According to the online docs, there is a 64K row limit and you can work out the row size by using:
row length = 1
+ (sum of column lengths)
+ (number of NULL columns + delete_flag + 7)/8
+ (number of variable-length columns)
You need to keep in mind that the column lengths aren't a one-to-one mapping of their size. For example, CHAR(10) CHARACTER SET utf8
requires three bytes for each of the ten characters since that particular encoding has to account for the three-bytes-per-character property of utf8
(that's MySQL's utf8
encoding rather than "real" UTF-8, which can have up to four bytes).
But, if your row size is approaching 64K, you may want to examine the schema of your database. It's a rare table that needs to be that wide in a properly set up (3NF) database - it's possible, just not very common.

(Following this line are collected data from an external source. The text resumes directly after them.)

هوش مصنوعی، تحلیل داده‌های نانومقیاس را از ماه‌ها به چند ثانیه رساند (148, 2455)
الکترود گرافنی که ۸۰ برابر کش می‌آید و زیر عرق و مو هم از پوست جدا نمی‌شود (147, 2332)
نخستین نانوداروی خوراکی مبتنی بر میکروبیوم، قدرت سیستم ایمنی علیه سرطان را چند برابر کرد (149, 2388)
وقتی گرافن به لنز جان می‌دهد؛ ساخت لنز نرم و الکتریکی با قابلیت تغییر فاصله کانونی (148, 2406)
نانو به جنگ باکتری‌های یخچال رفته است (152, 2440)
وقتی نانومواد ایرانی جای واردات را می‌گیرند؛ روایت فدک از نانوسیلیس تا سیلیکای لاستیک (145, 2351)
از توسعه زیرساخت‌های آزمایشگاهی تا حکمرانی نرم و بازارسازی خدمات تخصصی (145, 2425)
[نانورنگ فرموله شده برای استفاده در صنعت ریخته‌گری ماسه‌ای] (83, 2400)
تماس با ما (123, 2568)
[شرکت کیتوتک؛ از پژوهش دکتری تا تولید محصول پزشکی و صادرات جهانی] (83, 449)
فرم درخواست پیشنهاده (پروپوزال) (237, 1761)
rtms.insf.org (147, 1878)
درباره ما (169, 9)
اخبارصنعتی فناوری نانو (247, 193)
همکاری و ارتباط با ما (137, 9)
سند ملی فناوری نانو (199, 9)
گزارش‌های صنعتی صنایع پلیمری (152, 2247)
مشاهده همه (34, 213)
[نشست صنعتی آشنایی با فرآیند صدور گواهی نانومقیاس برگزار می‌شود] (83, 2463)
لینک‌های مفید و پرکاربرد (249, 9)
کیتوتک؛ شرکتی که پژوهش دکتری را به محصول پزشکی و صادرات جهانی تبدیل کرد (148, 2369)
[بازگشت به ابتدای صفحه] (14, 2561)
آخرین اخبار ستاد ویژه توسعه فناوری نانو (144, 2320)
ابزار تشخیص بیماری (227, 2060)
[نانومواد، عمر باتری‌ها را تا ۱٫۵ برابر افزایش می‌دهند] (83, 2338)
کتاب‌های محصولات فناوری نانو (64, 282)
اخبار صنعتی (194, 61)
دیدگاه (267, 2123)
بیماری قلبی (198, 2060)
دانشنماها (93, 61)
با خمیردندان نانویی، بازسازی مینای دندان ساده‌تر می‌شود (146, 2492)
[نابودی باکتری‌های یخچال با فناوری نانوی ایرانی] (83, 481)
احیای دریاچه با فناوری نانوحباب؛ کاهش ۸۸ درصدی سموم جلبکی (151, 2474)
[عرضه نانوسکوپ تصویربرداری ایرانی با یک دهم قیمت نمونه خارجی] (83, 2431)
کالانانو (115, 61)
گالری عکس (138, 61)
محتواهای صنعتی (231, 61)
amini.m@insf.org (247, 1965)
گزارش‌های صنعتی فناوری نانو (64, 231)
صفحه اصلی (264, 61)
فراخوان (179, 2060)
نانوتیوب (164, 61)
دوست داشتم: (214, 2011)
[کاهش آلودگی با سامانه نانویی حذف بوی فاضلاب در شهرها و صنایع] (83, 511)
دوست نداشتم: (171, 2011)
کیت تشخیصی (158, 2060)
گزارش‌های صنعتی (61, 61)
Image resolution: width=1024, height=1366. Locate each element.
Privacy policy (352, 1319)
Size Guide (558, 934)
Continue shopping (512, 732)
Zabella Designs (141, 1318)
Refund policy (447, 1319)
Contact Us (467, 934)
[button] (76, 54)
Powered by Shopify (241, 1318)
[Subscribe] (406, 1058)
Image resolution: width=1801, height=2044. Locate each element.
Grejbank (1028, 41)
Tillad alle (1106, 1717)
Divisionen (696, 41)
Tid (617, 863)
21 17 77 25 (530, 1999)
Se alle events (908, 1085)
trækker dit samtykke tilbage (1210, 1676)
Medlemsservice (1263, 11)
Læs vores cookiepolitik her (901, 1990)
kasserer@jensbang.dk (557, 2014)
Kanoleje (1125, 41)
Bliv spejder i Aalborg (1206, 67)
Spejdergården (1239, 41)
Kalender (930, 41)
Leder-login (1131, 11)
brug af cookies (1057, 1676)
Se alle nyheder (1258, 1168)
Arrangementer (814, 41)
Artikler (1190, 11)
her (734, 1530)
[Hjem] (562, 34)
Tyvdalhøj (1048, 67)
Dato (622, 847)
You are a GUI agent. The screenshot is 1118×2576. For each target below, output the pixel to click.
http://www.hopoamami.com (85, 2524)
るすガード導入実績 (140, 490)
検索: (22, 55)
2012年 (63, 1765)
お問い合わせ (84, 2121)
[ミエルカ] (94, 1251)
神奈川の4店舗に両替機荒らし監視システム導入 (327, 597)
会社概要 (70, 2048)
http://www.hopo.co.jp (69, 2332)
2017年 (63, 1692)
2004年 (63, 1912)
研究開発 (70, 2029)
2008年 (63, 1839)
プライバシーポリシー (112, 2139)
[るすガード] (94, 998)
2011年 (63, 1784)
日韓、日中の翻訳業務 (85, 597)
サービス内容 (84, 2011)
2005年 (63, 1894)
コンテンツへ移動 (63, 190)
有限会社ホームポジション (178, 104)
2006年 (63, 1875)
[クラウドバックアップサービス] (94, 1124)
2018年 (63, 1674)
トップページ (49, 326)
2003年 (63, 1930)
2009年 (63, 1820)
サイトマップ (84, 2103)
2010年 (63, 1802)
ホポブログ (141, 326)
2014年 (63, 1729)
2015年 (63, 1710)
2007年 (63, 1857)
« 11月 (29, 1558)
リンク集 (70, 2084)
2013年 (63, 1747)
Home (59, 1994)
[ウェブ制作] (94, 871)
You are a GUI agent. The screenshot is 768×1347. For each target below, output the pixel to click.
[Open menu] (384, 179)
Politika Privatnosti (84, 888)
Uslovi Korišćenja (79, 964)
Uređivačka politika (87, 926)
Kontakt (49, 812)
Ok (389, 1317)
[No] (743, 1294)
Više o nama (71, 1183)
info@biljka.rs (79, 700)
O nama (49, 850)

If you want to use more than that, you can use the BLOB
or TEXT
types. These do not count against the 64K limit of the row (other than a small administrative footprint) but you need to be aware of other problems that come from their use, such as not being able to sort using the entire text block beyond a certain number of characters (though this can be configured upwards), forcing temporary tables to be on disk rather than in memory, or having to configure client and server comms buffers to handle the sizes efficiently.
The sizes allowed are:
TINYTEXT 255 (+1 byte overhead)
TEXT 64K - 1 (+2 bytes overhead)
MEDIUMTEXT 16M - 1 (+3 bytes overhead)
LONGTEXT 4G - 1 (+4 bytes overhead)
You still have the byte/character mismatch (so that a MEDIUMTEXT utf8
column can store "only" about half a million characters, (16M-1)/3 = 5,592,405
) but it still greatly expands your range.